Figure 4 from the NVIDIA H100 GPU Architecture whitepaper shows the extra performance boost enabled by the NVLink-Network.
All performance numbers are preliminary based on current expectations and subject to change in shipping products. A100 cluster: HDR IB network. H100 cluster: NDR IB network with NVLink-Network where indicated.
# GPUs: Climate Modeling 1K, LQCD 1K, Genomics 8, 3D-FFT 256, MT-NLG 32 (batch sizes: 4 for A100, 60 for H100 at 1 sec, 8 for A100 and 64 for H100 at 1.5 and 2sec), MRCNN 8 (batch 32), GPT-3 16B 512 (batch 256), DLRM 128 (batch 64K), GPT-3 16K (batch 512), MoE 8K (batch 512, one expert per GPU)
HGX H100 4-GPU
In addition to the 8-GPU version, the HGX family also features a version with a 4-GPU, which is directly connected with fourth-generation NVLink.
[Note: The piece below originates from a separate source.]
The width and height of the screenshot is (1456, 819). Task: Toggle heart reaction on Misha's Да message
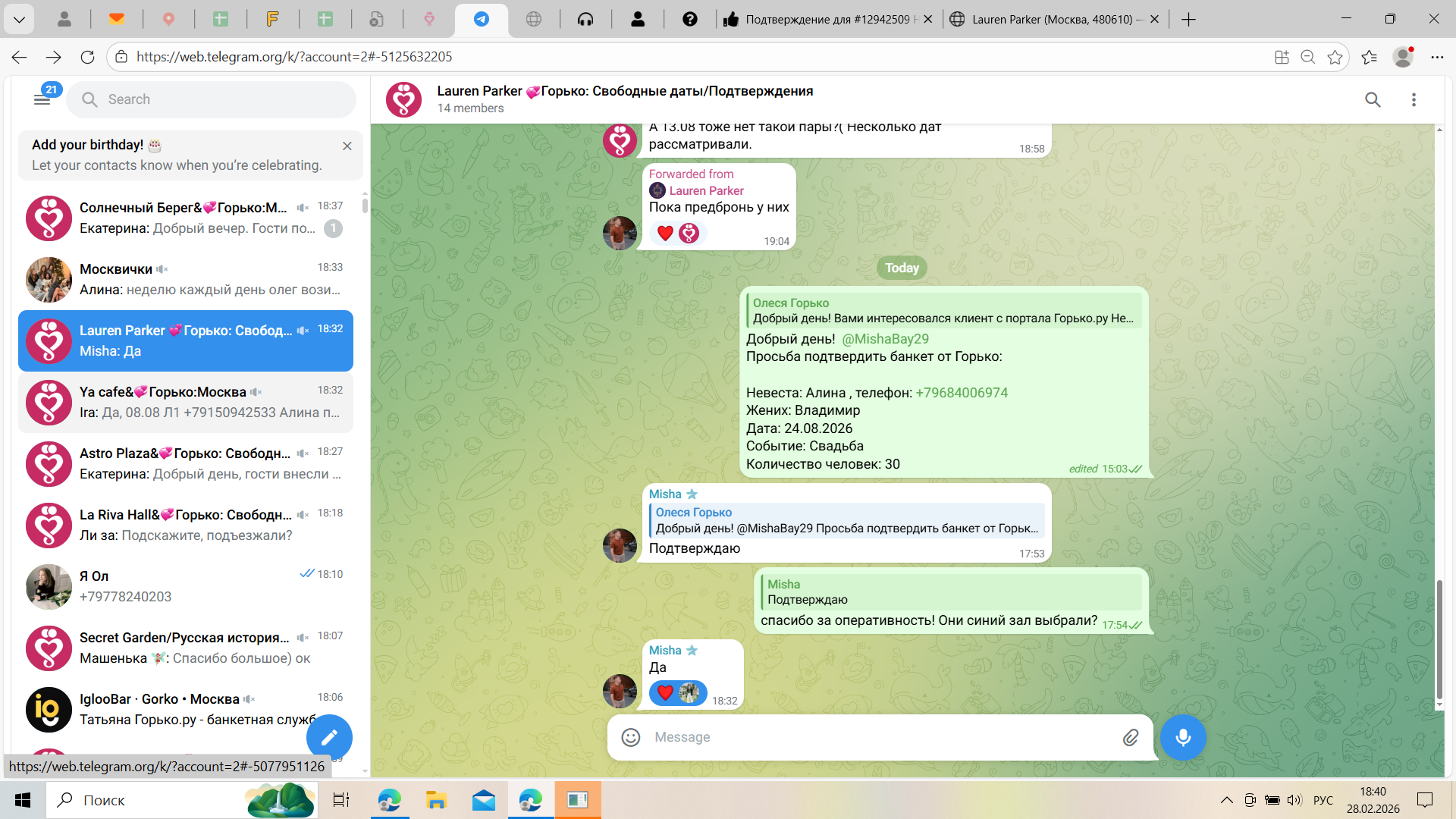(x=665, y=692)
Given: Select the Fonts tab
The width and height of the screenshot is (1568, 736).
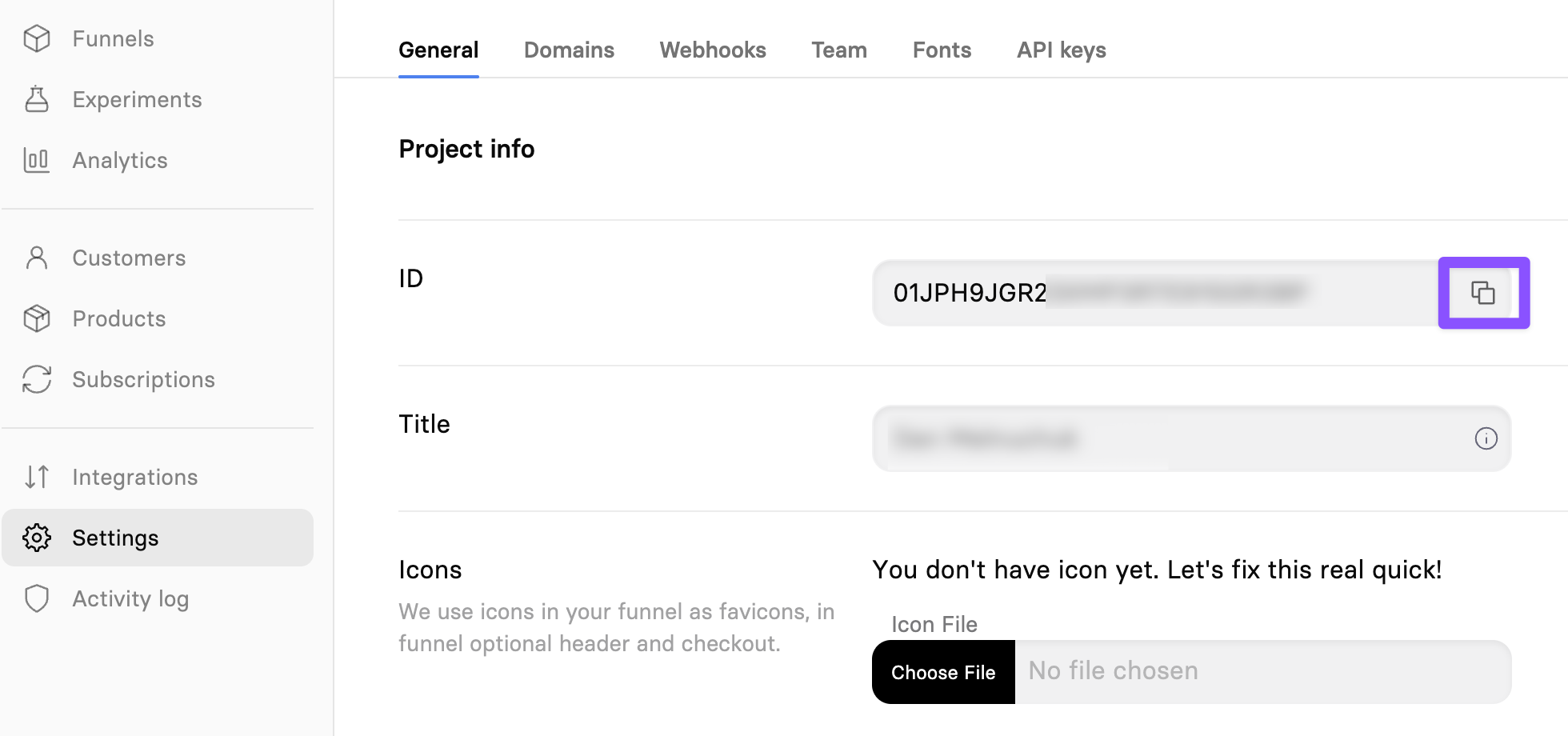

The H100-to-H100 point-to-point peer NVLink bandwidth is 300 GB/s bidirectional, which is about 5X faster than today’s PCIe Gen4 x16 bus.
The HGX H100 4-GPU form factor is optimized for dense HPC deployment:
- Multiple HGX H100 4-GPUs can be packed in a 1U high liquid cooling system to maximize GPU density per rack.
- Fully PCIe switch-less architecture with HGX H100 4-GPU directly connects to the CPU, lowering system bill of materials and saving power.
- For workloads that are more CPU intensive, HGX H100 4-GPU can pair with two CPU sockets to increase the CPU-to-GPU ratio for a more balanced system configuration.
An accelerated server platform for AI and HPC
NVIDIA is working closely with our ecosystem to bring the HGX H100 based server platform to the market later this year. We are looking forward to putting this powerful computing tool in your hands, enabling you to innovate and fulfill your life’s work at the fastest pace in human history.